I lean toward her. “How did you know Charlotte’s mother?”
She reaches across the table and takes my hand. I see more tears building in her eyes before they spill over and flood her cheeks.
“Luzia wasn’t your friend’s mother.” We all wait quietly for her to continue. “I believe Charlotte was Marta—Luzia’s sister. Our mother—she died during the war.”
“Your mother?”
She looks back at the lake as she releases my hand. “I wasn’t born with the name Annika Knopf.”
Sigmund’s face doesn’t change. Whatever she has to say, it seems he already knows.
His mother lowers the paper to her lap. “Once upon a time, many years ago, my name was Luzia Weiss.”
Now Josh reaches for my hand. If she is Luzia, then—
“What happened to Annika?” I ask.
CHAPTER 42
NORTHERN GERMANY
MAY 1939
Her face pressed against a pollen-cloaked window as the milk-run train snaked through farmlands and forest, pressing north and then west toward the setting sun. She’d longed to travel far away by train, but not now—now she just wanted to return home.
The lake, the cold mountain water, it was waiting to wash the dirt and pollen from her sweltering skin. To swim with Sarah and Max and Hermann like they’d done when they were children.
And her mother—oh, how she’d loved singing and laughing with the woman who’d given her birth and then filled her heart with joy, the two of them carefree like the birds in the trees. Like they could fly all the way up to hide among the stars.
This train didn’t stop for milk—it was much too late in the day for that—but it stopped for more women, young and old, packing them into the crowded cars. They clung to each other, these women, holding hands, their tears blending together on shoulders and cheeks. Nameless, each one of them, in the minds of their captors, yet deeply loved by the ladies surrounding them.

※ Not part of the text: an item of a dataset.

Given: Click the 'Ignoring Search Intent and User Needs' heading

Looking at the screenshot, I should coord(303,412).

The seat beside Annika was still open—the other women chose to huddle on the floor or cram together with their loved ones on plastic seats meant to hold two.
Alone in a crowd—it was a terrible, miserable place to be. She longed for someone to help ease the loneliness in her heart too.

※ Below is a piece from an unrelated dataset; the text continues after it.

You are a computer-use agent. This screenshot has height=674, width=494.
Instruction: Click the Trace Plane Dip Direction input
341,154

But almost everyone she loved was back in the wilderness of lakes, hidden away so they wouldn’t be pressed into a train, transported into the unknown. And Max—was he searching for the treasure, thinking she had taken it like the necklace?
Hermann, she prayed, would tell him the truth.

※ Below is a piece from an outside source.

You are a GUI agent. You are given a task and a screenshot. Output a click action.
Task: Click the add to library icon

“Schweigen!”the guard up front commanded, and the car quieted.
If only he would tell them where this train was going, but he only spoke—barked, really—when the aching sounds of grief overpowered the shuddering noise from this metal box around them.
The car would remain quiet until they stopped at another forlorn station for passengers who didn’t want to board. Then the crying would resume.
Annika had done nothing wrong, and neither had any of these women around her. Their only real crime was the breath that passed in and out of their lungs. This breath, the one thing the Nazis had yet to take from them.
“There is Another who is over us all, over us and over Him.”
That’s what Bambi had said: that Someone was greater than the Man with the gun who hunted him and his friends. He never said who, but Annika knew.
Jesus—the Son of the God she’d met in her mother’s Bible, the man who conquered death—He was stronger than the guard at the front of this car, than the agents who had interrogated her back in Salzburg, than whatever awaited her when this train stopped for the last time.
He had died for her and the hatred she’d harbored for her father, for her envy of the Dornbach family, for taking the necklace out of Frau Dornbach’s shoe box, for bringing Hitler’s wrath on their beautiful castle.
Darkness fell over the car like a shroud, steel wheels rumbling beneath her feet, and when she closed her eyes, she could almost hear the sound of Max’s shovel pressing into the ground, helping Luzi’s family and others to hide the things they valued, not knowing that their things were worth more now than their lives.